To handle this case, the paper describes extending the above (simplified) algorithm as follows: instead of performing hops on the real de Bruijn graph, the algorithm describes the idea of selecting an imaginary starting node i, and at each step, the algorithm simulates a hop from i to i || top_bit(n’), thus shifting in the correct bit-values for the target node n’. While this approach seems plausible, many crucial details were omitted that would allow this algorithm to be implemented as intended. For instance, through our time studying this approach, it has become clear that the way in which the “best imaginary node” is selected before performing the simulated lookup(n’, i) operation will greatly affect the number of hops needed to arrive at the target node n’. This procedure is not provided by the paper; the paper did briefly mention one possible approach, which we tried, but this approach did not seem to improve the asymptotic number of hops for a lookup. Notably, the lookup function (excluding the procedure to select the imaginary node i) was the only function that was explicitly given in the paper, and we followed their specifications exactly.
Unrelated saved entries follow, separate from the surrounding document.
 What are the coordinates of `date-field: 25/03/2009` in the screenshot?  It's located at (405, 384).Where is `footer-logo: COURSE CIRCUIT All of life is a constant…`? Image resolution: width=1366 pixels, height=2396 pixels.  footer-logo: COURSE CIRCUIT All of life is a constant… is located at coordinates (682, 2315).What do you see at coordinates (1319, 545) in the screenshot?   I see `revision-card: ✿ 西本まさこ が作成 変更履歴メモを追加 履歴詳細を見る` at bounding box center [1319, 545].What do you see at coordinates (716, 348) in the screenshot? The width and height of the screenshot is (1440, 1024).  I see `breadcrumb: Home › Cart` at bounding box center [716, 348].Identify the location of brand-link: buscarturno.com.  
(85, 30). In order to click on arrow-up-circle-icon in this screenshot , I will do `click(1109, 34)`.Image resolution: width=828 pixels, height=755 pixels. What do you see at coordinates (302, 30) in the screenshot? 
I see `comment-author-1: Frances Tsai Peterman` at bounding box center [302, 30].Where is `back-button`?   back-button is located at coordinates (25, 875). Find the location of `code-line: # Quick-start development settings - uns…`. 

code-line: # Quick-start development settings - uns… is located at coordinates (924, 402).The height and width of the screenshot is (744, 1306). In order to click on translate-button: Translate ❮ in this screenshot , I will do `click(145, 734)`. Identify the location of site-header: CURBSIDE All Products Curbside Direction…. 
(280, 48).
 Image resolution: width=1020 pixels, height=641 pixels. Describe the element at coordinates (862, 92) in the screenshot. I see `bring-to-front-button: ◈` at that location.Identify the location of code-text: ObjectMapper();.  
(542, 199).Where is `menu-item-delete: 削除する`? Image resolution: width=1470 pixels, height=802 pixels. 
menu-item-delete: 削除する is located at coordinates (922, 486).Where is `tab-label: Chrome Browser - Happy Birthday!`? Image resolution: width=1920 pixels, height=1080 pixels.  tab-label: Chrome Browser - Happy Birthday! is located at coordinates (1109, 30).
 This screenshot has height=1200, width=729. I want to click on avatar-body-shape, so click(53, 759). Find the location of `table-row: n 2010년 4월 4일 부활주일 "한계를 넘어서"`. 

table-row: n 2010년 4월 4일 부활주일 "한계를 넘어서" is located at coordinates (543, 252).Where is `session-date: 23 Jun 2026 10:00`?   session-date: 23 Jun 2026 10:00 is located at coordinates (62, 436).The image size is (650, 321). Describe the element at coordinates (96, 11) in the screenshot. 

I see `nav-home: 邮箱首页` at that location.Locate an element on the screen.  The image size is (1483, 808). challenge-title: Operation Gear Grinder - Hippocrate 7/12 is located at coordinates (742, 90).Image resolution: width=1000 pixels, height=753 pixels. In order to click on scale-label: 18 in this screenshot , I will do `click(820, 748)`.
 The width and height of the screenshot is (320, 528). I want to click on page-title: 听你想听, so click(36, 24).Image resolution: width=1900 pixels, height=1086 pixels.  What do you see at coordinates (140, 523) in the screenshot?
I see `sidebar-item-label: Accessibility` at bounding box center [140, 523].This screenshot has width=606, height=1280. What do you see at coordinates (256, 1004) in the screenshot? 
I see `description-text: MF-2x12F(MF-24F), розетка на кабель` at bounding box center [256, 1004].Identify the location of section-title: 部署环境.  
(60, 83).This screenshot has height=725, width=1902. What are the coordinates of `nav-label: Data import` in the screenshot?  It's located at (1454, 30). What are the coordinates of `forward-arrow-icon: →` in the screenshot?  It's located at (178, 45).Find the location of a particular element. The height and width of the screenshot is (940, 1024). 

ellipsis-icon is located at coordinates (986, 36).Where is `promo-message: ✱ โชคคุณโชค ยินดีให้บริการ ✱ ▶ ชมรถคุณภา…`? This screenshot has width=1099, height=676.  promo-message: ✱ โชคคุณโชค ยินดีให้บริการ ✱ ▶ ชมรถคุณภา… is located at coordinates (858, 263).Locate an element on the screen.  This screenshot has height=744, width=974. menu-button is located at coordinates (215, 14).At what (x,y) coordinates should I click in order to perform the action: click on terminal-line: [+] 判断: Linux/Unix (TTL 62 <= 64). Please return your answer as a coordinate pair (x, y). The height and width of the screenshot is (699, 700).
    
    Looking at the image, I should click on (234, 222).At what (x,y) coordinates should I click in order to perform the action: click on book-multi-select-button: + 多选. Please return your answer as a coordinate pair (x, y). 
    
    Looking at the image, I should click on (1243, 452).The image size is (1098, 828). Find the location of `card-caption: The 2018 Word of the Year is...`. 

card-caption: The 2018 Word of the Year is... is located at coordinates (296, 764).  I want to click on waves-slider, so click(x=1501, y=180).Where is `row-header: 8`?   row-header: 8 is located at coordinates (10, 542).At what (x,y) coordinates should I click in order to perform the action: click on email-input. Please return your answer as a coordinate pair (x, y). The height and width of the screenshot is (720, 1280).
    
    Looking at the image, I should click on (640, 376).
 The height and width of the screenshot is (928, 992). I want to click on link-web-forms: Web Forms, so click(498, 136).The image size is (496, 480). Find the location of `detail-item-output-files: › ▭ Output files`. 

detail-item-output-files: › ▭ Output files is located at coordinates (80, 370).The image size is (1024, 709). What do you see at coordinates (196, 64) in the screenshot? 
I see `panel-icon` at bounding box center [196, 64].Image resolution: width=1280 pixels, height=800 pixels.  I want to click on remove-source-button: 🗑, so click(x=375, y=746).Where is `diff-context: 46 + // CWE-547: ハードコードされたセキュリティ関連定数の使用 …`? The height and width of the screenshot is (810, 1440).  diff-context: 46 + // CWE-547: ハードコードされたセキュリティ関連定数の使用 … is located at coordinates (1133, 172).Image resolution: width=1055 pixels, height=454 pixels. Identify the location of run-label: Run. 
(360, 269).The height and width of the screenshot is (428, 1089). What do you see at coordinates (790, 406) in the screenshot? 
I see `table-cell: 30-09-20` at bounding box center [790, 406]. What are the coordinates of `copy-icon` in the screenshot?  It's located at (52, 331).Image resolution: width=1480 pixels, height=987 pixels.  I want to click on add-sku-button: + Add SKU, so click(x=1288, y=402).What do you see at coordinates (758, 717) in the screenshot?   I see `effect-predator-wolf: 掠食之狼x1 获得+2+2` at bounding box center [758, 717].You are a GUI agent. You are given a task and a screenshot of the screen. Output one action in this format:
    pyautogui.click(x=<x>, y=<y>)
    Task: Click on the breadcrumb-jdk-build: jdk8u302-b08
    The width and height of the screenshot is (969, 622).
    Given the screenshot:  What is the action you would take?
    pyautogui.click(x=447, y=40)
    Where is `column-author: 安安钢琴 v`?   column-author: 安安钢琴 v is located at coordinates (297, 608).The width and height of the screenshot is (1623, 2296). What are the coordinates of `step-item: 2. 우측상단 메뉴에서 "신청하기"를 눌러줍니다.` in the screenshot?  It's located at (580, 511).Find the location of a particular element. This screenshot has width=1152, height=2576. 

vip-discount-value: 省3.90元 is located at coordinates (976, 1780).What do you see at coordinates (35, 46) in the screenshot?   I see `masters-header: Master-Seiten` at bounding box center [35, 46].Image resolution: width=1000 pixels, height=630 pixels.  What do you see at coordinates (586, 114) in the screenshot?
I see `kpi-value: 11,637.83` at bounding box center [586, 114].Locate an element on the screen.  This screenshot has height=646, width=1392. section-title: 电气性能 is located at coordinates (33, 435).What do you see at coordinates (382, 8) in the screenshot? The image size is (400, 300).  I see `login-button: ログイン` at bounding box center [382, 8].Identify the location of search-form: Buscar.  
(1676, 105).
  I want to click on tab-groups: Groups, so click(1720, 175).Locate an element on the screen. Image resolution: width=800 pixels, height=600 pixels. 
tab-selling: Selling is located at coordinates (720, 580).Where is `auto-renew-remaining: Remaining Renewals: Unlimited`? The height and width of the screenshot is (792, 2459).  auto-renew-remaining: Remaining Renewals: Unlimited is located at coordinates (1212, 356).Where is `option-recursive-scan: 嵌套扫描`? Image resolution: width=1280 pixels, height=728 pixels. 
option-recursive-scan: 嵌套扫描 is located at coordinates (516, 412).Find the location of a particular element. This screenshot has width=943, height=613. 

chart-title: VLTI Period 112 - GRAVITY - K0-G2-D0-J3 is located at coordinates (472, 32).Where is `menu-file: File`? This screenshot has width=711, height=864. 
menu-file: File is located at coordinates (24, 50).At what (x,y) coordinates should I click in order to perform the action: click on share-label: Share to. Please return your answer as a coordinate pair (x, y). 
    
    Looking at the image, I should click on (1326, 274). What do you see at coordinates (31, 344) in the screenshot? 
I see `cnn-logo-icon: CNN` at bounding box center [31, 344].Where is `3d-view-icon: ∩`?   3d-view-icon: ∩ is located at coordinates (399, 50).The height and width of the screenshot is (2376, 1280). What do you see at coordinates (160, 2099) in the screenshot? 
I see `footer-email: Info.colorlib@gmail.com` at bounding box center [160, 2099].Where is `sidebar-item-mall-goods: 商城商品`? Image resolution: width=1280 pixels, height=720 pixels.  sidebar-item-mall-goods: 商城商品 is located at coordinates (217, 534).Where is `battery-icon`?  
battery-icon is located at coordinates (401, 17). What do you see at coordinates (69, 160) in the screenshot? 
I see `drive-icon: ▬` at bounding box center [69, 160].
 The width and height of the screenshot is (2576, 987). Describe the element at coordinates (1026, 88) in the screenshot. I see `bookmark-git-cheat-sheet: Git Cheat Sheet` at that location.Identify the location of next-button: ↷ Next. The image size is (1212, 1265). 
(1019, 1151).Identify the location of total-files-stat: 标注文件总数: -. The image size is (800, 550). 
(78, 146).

However, after many hours of debugging and trying to fix our implementation, we believe that the lookup function (as well as the selection of imaginary node i) would need to be significantly adjusted from the presentation in the paper in order to achieve the desired functionality. We believe this to be the case with our current selection of the best “imaginary” node.

On a separate (but related) note, we had difficulties in implementing the procedure update_others, which should update all of appropriate “next” pointers (self.next := predecessor of 2 * self.ID) of nodes that precede the joining node n and for which n should be their new “next.” While we believe we correctly implemented this function, it was also not provided in the paper, so this made debugging challenging.

References

Chord: A Scalable Peer-to-peer Lookup Service for Internet Applications. Ion Stoica, Robert Morris, David Karger, M. Frans Kaashoek, Hari Balakrishnan. 2003.
Koorde: A Simple Degree-Optimal Distributed Hash Table. M. Frans Kaashoek, David R. Karger. 2003.